Text for analysis:
####################
The renewal rates in SolarWinds’ federal business were slightly lower than in the company’s commercial business, but the company’s largest customer – which is in the federal space – not only renewed in the first quarter but also increased their license, said Kalsu and President and CEO Sudhakar Ramakrishna.

Ramakrishna said he’s spent a “disproportionate amount” of time with the company’s federal customers given the size and scope of SolarWinds’ business with them. Over the quarter, he said the conversations evolved from customers attempting to understand what happened to SolarWinds in the cyberattack to wanting to hear more about what SolarWinds learned and how the team plans to apply those lessons.

“Increasingly, what I find is that we are having broader conversations,” Ramakrishna said. “So whereas previously we may have been talking with, let’s say, a networking engineer, now we are having discussions with a CIO or a CISO. So that gives us the opportunity to have more relevant and more strategic conversations with them.”
####################
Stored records
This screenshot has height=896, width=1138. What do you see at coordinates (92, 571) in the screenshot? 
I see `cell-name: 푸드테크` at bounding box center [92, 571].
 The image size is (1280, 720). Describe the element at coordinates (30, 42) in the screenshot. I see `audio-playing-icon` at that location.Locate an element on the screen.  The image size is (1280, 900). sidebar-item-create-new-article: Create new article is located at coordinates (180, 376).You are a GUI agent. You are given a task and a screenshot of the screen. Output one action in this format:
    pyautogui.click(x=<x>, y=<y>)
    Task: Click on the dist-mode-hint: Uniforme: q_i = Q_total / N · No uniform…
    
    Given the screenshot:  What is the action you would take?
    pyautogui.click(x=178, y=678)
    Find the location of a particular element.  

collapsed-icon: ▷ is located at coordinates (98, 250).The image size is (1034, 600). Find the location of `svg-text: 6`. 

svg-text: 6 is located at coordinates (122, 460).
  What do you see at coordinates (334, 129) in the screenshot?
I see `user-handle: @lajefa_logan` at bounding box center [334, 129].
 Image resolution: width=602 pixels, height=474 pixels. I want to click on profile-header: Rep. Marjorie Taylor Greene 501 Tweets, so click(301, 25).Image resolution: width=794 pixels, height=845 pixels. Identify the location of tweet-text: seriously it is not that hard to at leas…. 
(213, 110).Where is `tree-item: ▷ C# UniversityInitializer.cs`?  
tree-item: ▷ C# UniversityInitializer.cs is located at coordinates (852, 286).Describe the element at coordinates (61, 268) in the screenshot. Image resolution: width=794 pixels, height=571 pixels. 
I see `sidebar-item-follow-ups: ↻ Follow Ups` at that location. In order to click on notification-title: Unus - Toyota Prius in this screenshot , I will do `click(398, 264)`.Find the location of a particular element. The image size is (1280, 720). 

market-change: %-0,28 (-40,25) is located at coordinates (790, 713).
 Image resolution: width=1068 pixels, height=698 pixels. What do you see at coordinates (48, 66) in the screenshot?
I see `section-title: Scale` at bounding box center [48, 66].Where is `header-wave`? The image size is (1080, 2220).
####################
Task set:
- 1) Copy the passage about SolarWinds' federal customers word for word, from "Ramakrishna said he’s" to "apply those lessons.".
- 2) Continue the passage about SolarWinds' federal customers from its last sentence.

Exercise results:
- 1)
Ramakrishna said he’s spent a “disproportionate amount” of time with the company’s federal customers given the size and scope of SolarWinds’ business with them. Over the quarter, he said the conversations evolved from customers attempting to understand what happened to SolarWinds in the cyberattack to wanting to hear more about what SolarWinds learned and how the team plans to apply those lessons.

- 2)
The only customer to publicly announce they’re dumping SolarWinds has been Lexington, Mass.-based email security vendor Mimecast, who last month said they decommissioned their SolarWinds Orion network monitoring software and replaced it with a Cisco NetFlow monitoring system. That came after hackers exploited Orion to compromise a Mimecast certificate used for Microsoft authentication.

SolarWinds is on the hook for $10.2 million of remediation, containment, investigation, and professional services costs in the first quarter associated with the colossal Russian foreign intelligence service cyberattack. The company said April 13 that it believed it had spent between $18 million and $19 million cleaning up from the hack in the first quarter of 2021, with insurance picking up a portion of the bill.

Going forward, Kalsu expects one-time costs associated with the cyberattack to be lower, but said it’s difficult to predict. Those costs include not only a forensic investigation into the hack that SolarWinds expects to conclude soon, but also costs associated with ongoing litigation, government investigations, and potential judgements or fines, according to Kalsu.

SolarWinds doesn’t have any liabilities associated with litigation or government probes as of March 31, though Kalsu said it’s fairly early in the investigation process. The Department of Justice, the Securities and Exchange Commission, and various state Attorneys General have launched investigations into the SolarWinds hack, with the company also facing inquiries under the European Union’s GDPR regulations.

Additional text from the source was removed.